--- Begin ---
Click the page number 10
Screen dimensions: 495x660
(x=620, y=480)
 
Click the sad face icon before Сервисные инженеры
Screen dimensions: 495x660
--- End ---
**Aim of the task**
Update the data above by replacing every instance of "Screen dimensions" with "Display size" and leaving all other text unchanged.

**Exercise output**
Click the page number 10
Display size: 495x660
(x=620, y=480)
 
Click the sad face icon before Сервисные инженеры
Display size: 495x660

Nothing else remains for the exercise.